That airport bus was taking me to my flight to London. At the airport I sent off a short story I’d been commissioned to write for Freight Books, an anthology of LGBT Scottish Fiction edited by Zoe Strachan, it will launch in August and Freight are sure to do a gorgeous job of it. My story is about queerness and love and sex – it has chip wrappers tumbling along a beach, a squeaky rubber bacon rasher, anallingus – let it never be said I don’t go to All Of The Places.
In London I caught the train directly to Norwich where I’d be teaching a day-long workshop for the Writers’ Centre Norwich on redrafting your first draft. A day long. On novel redrafting. I was nervous, really really nervous. Because of this I prepared like my life depended on it – which when you’re standing in front of twelve expectant participants who’ve paid good money for it, it does. The day was brilliant though and, as you always hope will happen when you’re teaching, I left feeling like the participants will go off and do very good things indeed. I got the feedback and it was bloody…well, glowing…which has made me so happy. I celebrated with an ice-cream sandwich and G&T on the train home and a weekend in London with all of my favourite people eating, drinking and laughing so hard I ruined my eyeliner every twenty minutes.
Picture of food I have eaten number 1…
Then I was off again, on another plane to Italy, this time to visit the brilliant writer and human being Lisa O’Donnell. For the past two years Lisa has been intermittently renting a beautiful wee house just outside Treviso to Get The Writing Done. She kindly let me come visit and together we laughed like drains, swore like fishwives and ate like fat lads…there might also have been an Aperol Spritz or two involved. I had four glorious sunny days in Treviso, Venice and Fagare (home of beautiful rose gardens and multitudes of tiny rabid dogs) and then I found myself back at an airport looking out at planes gliding on and off the runway with a tub of gelato and Kundera’s ‘Unbearable Lightness…’ to keep me company…oh, and this…why Italy? Why?

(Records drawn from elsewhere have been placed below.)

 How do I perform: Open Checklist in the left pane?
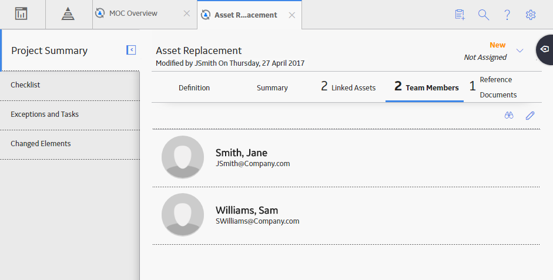coord(70,85)
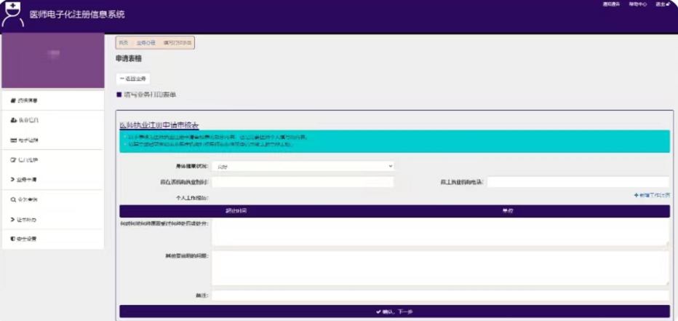Click the practice institution phone input field
This screenshot has width=678, height=321.
[x=578, y=182]
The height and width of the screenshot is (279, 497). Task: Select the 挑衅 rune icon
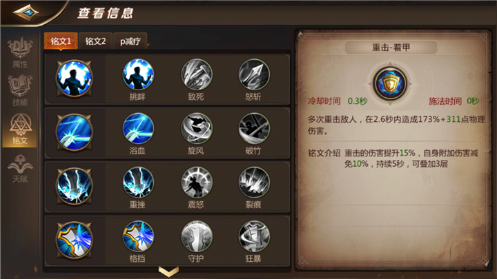pos(138,74)
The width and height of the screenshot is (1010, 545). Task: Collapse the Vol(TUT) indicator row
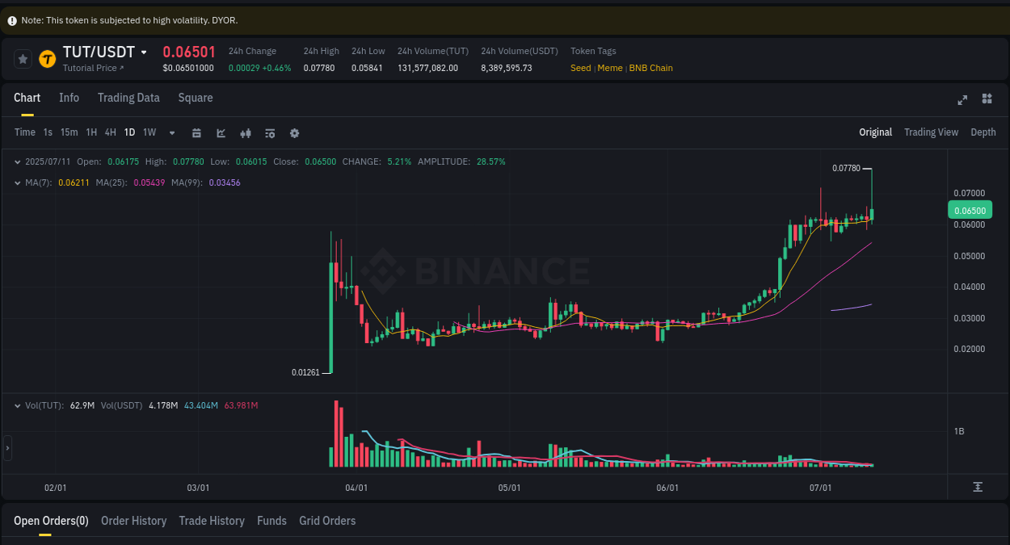pyautogui.click(x=18, y=405)
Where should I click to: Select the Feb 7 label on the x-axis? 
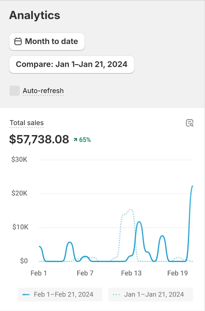tap(85, 273)
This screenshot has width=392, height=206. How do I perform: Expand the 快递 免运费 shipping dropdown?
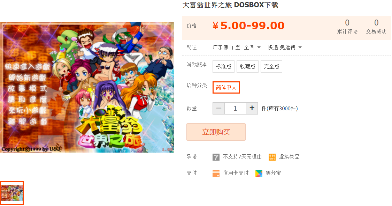tap(284, 47)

And now? Now I’m in Kreuzberg in Berlin where I’ll be for the next month or so. I’ve cycled from one end of the city to the other on a rattling old Dutch bicycle. Kreuzberg feels a bit like they’ve transported Dalston, mixed in a bit of Camden and introduced rye bread and fixed pricing – there’s the same skinny jeans, freelancers lined up in front of Macs in minimalist coffee shops, the same artfully distressed cafes serving really good food. No complaints here. It might be hipster but it’s sunny, good to cycle in, cheap and full of art and books - all things that make me happy.
And that’s the point of this post. The last month might have been the busiest in my professional life: two trips back to London for multiple events, three big deadlines which I needed to do a good job on, the launch and management of the WoMentoring Project, the bazzillions of emails that having a book out in a few months generates…I also just worked out I transited four countries in the last seven days.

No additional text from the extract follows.